Problem: Nothing but the lines from the one showing "Given: Click the" through the final line of the data below belongs in the answer, duplicated exactly and without pictures.
:::::
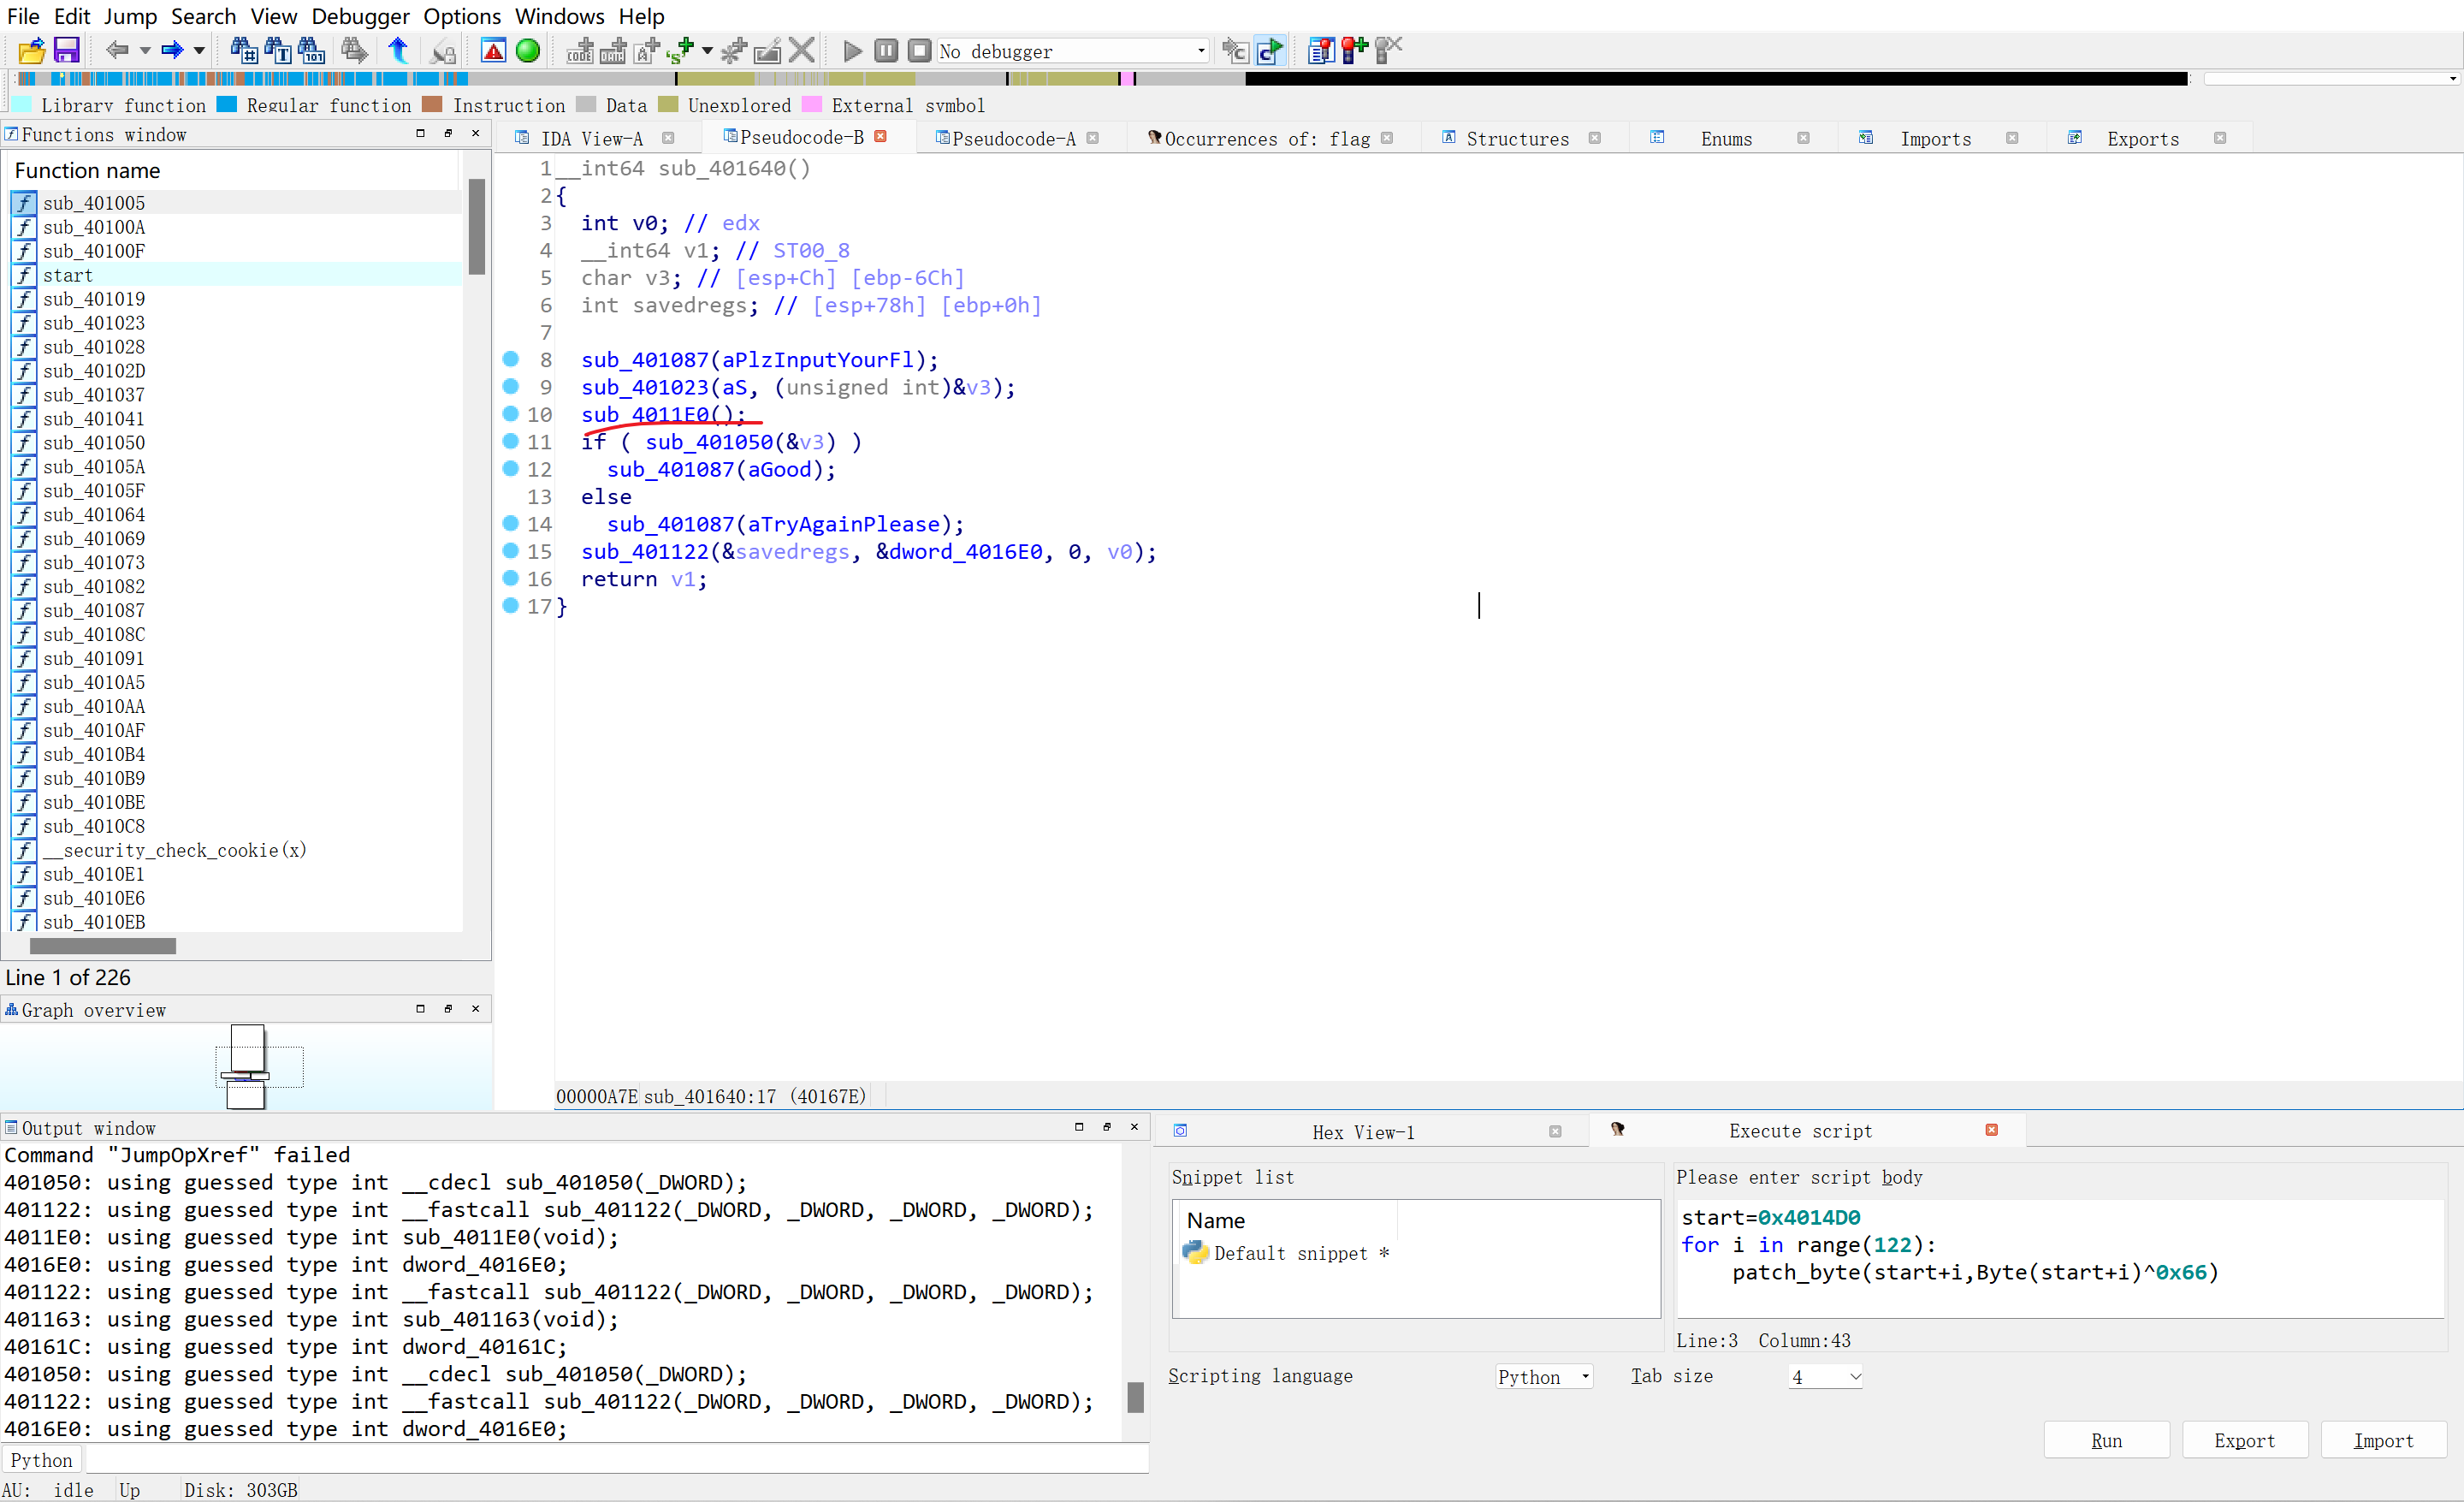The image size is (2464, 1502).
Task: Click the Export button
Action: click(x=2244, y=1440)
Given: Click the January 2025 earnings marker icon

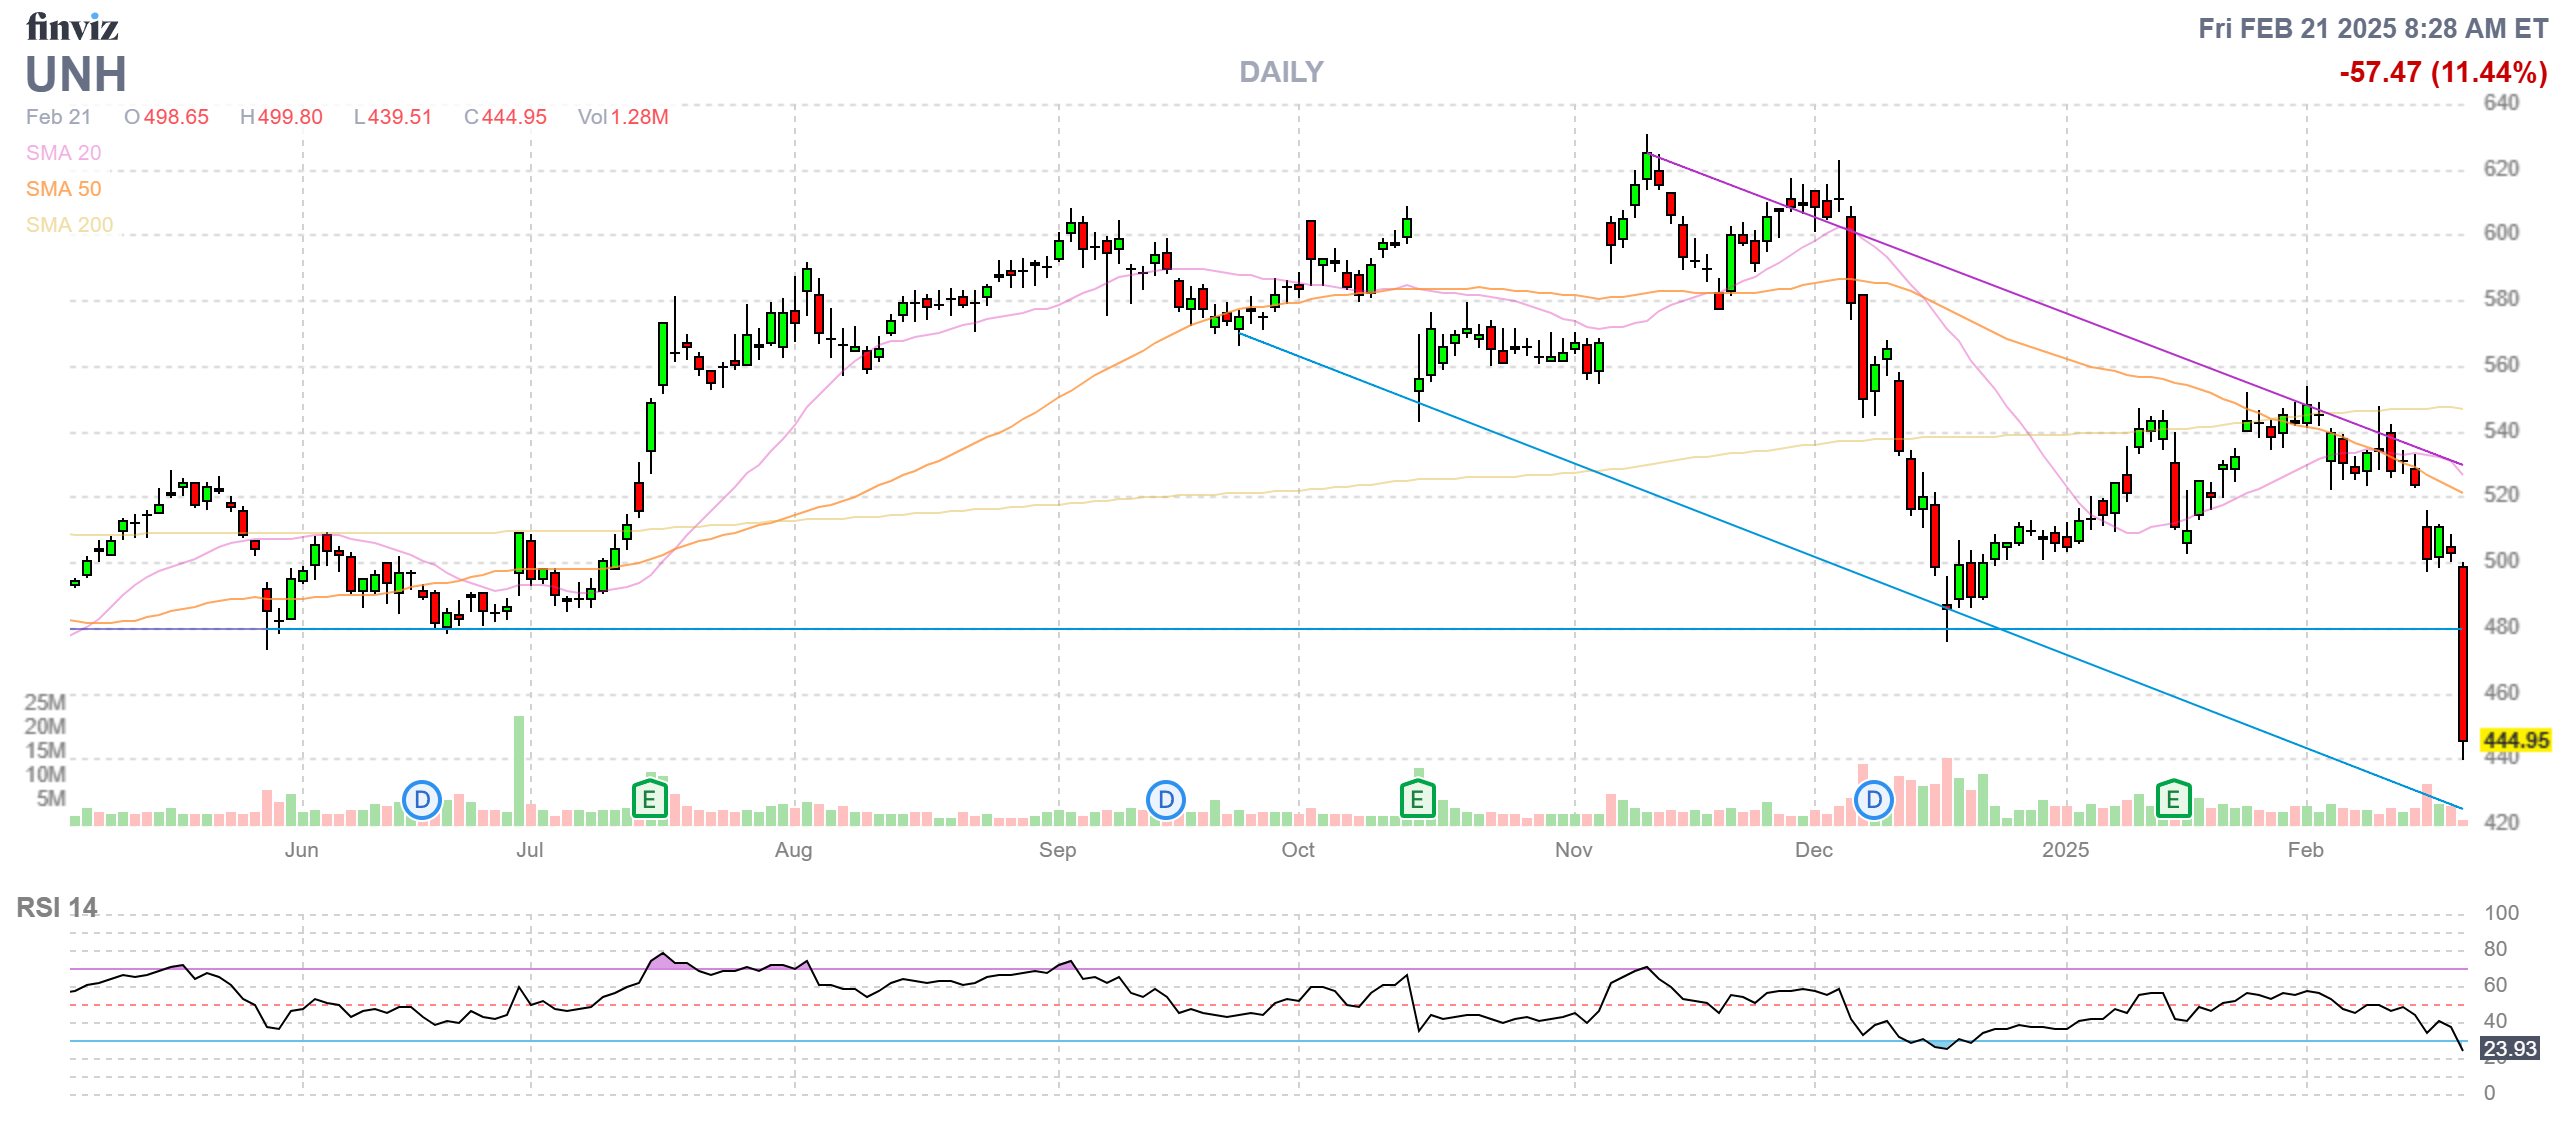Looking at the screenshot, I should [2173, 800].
:::::
Solution for this exercise:
Given: Click the January 2025 earnings marker icon

Looking at the screenshot, I should [2173, 800].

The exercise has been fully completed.